District operations staff presented three options for the Upper Darby High School natatorium at the Finance and Operations Committee meeting: (1) maintain (repair as needed and operate), (2) renew (a comprehensive renovation that an engineering estimate put at about $12.4 million), or (3) “reimagine” the space (repurpose roughly 20,000 square feet for student mental‑health services and other uses). The presentation and more than 40 public commenters prompted the board to ask administration for more concrete costings and procurement options before taking action.
What the district said: Marvin Lee, director of operations, said the natatorium requires major investment to continue operating. He described the facility as aging, with mechanical systems — including the pool HVAC/“pool pack” — past typical useful life, concrete walls and piping showing signs of deterioration, shower‑room needs and ongoing chemical costs. The district presented an external condition assessment that produced a line‑item scope with 67 items and a budget estimate of about $12,400,000 for a full renovation.

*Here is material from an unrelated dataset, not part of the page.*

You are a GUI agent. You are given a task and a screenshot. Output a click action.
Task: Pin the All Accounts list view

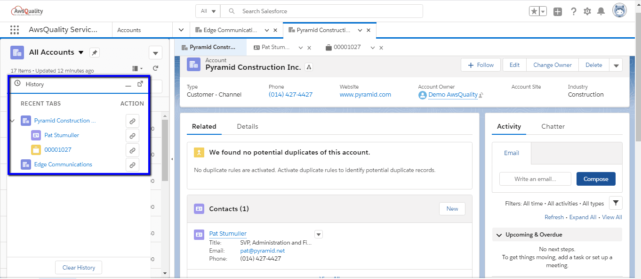95,53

The administration also provided an operating baseline: roughly $30,000 in fixed annual costs plus $25,000–$35,000 in ongoing maintenance and repairs (total about $55,000–$65,000 per year); an estimated $6,400 per month (presenter’s figure) to heat the pool to ~78–82°F year‑round; and an approximate pool volume of 200,000 gallons. The district said the pool generates limited rental revenues (the presentation cited about $9,000 in rental revenue in one year from outside organizations) while outside users — local university teams, the Lansdowne YMCA and others — still rely on the facility for practices and rentals.
Reimagine option: administration proposed repurposing the space for an intentional student mental‑health suite and complementary uses (indoor athletic space, technology hub, shower/laundry for students experiencing homelessness). The district presented Pennsylvania Youth Survey data showing elevated student mental‑health needs and noted that roughly 338–546 students were classified as homeless in recent years; the reimagine option would, administrators said, allow programming designed to address those needs. The administration added that the conceptual images shown were AI‑generated mockups, not final designs.
Board direction: members expressed strong community concern for preserving the pool and its programs. Several board members asked the administration to obtain more concrete, short‑term cost estimates and to solicit competitive bids/RFPs for (a) limited, near‑term repairs that would allow the pool to operate safely for a defined short term (committee discussion suggested a five‑year horizon), (b) a full renovation scope and cost, and (c) a repurposing option with operating and staffing models. Directors also discussed revisiting facility‑use policy (policy 707) to permit revenue generation from outside users. The administration said they would return with more detailed estimates and RFP outcomes.
Community response: more than 40 public commenters — including current and former swimmers, coaches, parents, alumni and YMCA and Marlins representatives — described the pool as central to student opportunities, life skills (swim lessons, lifeguard training), youth development, college access and community recreation. Many speakers urged the board to prioritize options 1 or 2 (maintain or renovate) and cautioned that relocating practices to college pools would create transportation, scheduling and equity issues for student athletes.
What was not decided: no formal vote to close or convert the pool was taken. The committee directed staff to return with more detailed cost proposals and procurement documents; the board asked that the pool remain part of planning discussions rather than be assumed lost to repurposing without full cost comparisons.